Hacker News new | ask | show | jobs
by rfoo 483 days ago
Speaks more about how many low hanging fruits remaining in "NOOOOO I DON'T WANT TO DOWNLOAD 200MiB PYTORCH I'D BETTER REINVENT THE WHEEL"-gang inference stacks.

To be fair torch didn't try very hard optimizing on CPU either.

2 comments

FWIW as someone who "NOOO DOESN'T WANT TO DOWNLOAD 200MB[0] PYTORCH"s i'm glad for those who make alternative minimal/no-dependency stacks that are based on C/C++, like ggml.

[0] 200MB is actually a very generous number, i tried to download some AI thing via pip3 the other day and it wanted 600MB or so of CUDA stuff. Meanwhile i do not even have an Nvidia GPU.

The wheel of CPU-only PyTorch 2.6.0 for Python 3.12 is ~170MiB in size.

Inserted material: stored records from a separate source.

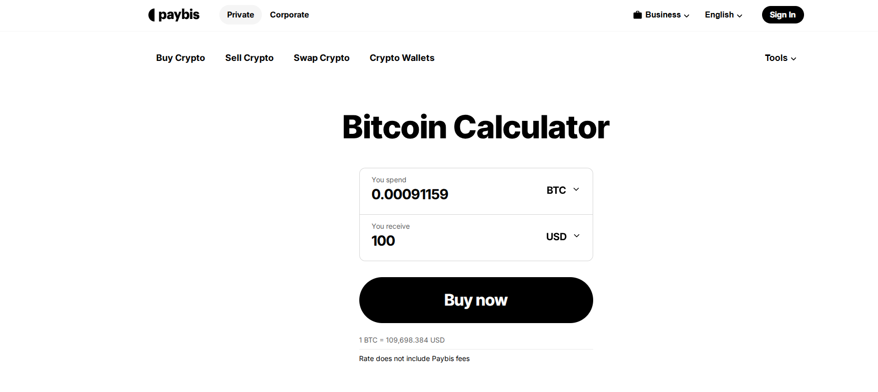The image size is (878, 392).
Task: Switch to the Corporate account type
Action: pos(289,14)
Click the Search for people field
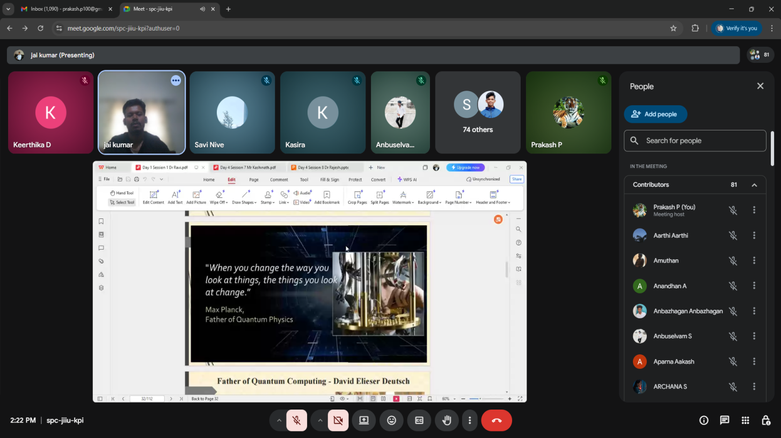This screenshot has width=781, height=438. point(695,141)
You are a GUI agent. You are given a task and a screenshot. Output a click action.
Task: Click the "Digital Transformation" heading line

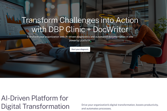(35, 106)
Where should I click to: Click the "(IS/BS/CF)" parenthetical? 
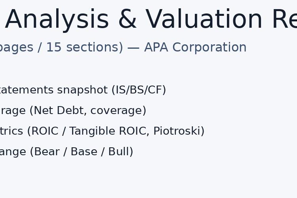coord(139,90)
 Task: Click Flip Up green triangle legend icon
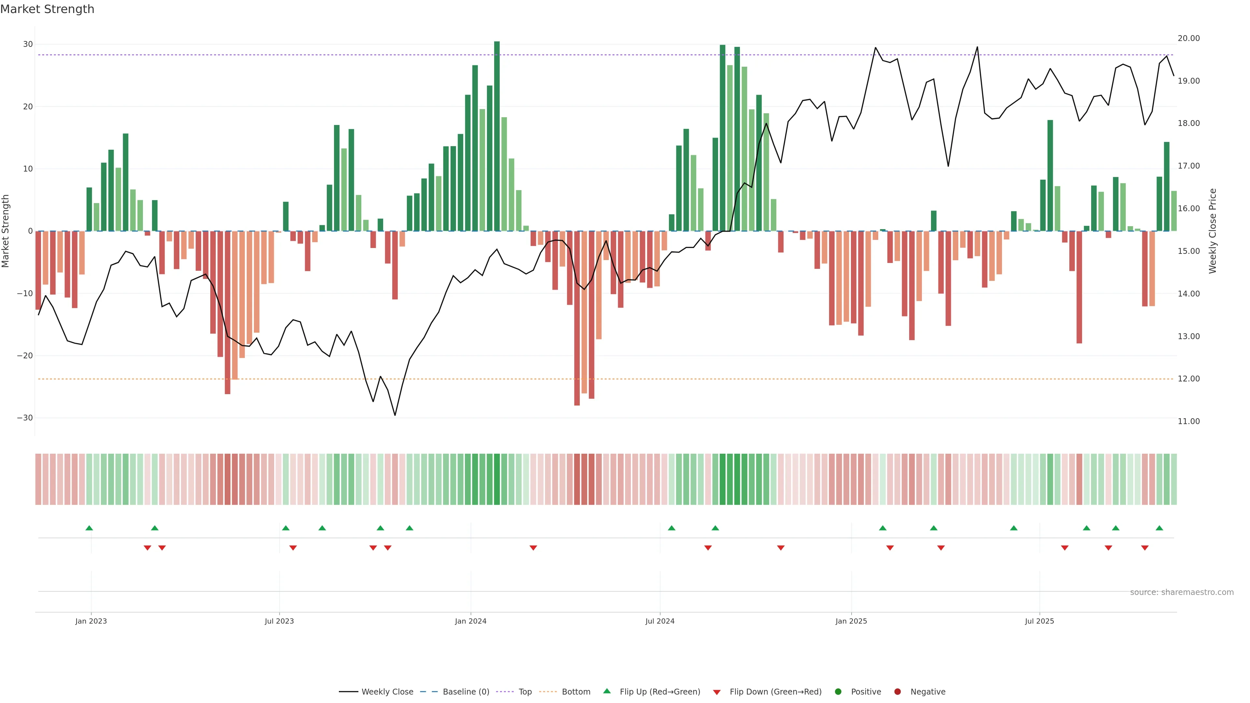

It is indeed pretty silly that's not the default and you have to go to https://pytorch.org/get-started/locally/, copy the argument `--index-url https://download.pytorch.org/whl/cpu` to install CPU-only torch. But the alternative would be having the worlds scientists wondering why they can't use their GPUs after `pip install torch` so /shrug

But as a response to the parent saying "LLMs will be great at ts/js slop but not for infra" it's quite reasonable to say: here's an example of someone applying it to backend optimizations today.

Fwiw, there are always many attempts at optimizing code (assembly etc). This is good! Great to try new techniques. However, you get what you constrain. So I've seen optimized code that drops checks that the compiler authors say are required in the standard. So, if you don't explicitly tell your optimizer "this is a case I care about, this is the desired output" it will ignore that case.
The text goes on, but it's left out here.